BadSuccessor Attack Vector Explained
BadSuccessor (CVE-2025-53779) is a logical privilege escalation vulnerability residing within the Active Directory architecture of Windows Server 2025.
- The Mechanism: Windows Server 2025 introduced Directory Managed Machine Secret Attributes (DMSA) for machine secret updates.
- When a computer rotates secrets or properties, AD creates a “successor” computer metadata object linked to a predecessor.
- During object creation, Windows copies the security descriptors and configuration permissions from the predecessor.
- The Vulnerability: High-privilege access rights and security flags that should never propagate are inherited by the new successor object.

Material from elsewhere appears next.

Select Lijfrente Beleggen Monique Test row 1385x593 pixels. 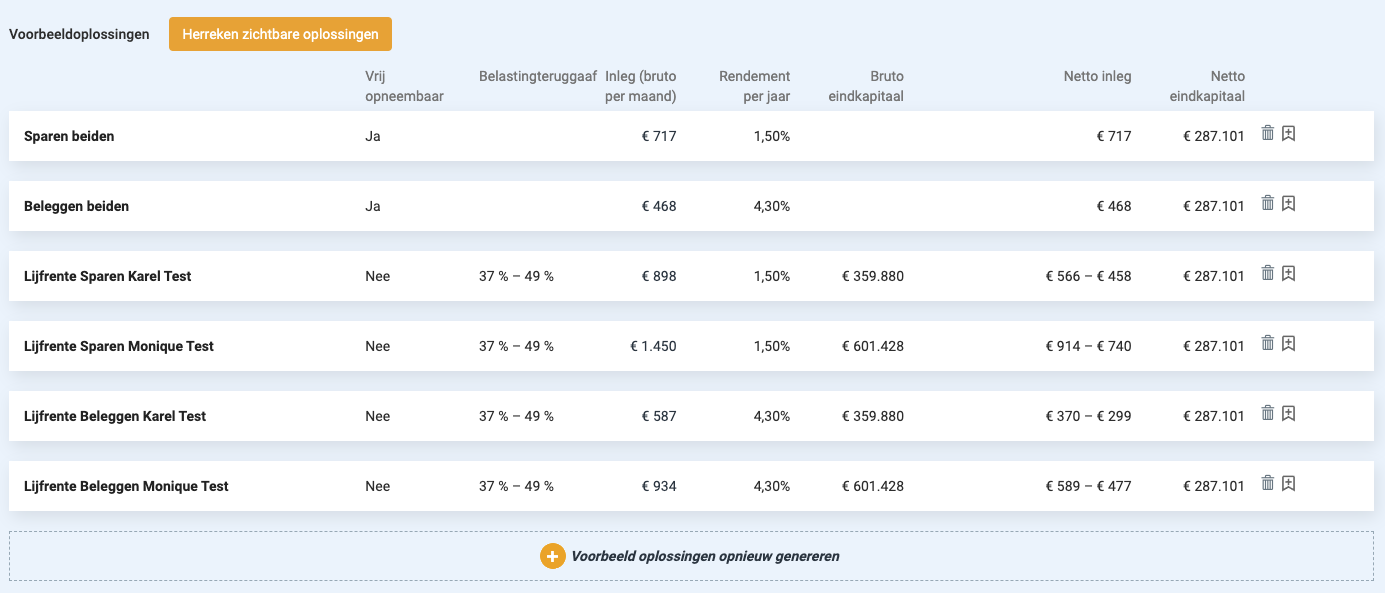(x=691, y=486)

- The Prerequisite: An attacker needs the ability to write a new computer object inside an OU (e.g.
CreateChildrights). By creating a successor linked to a highly privileged predecessor (such as the Domain Administrator), the attacker can inherit administrative rights.
To analyze and exploit this vulnerability, the tool script Invoke-BadSuccessor.ps1 from researcher b5null (Invoke-BadSuccessor.ps1) was imported.
A tutorial for this vulnerability is detailed by The Weekly Purple Team.
Executing the Exploitation Chain
First, the script was imported to search for target OUs with the necessary permissions.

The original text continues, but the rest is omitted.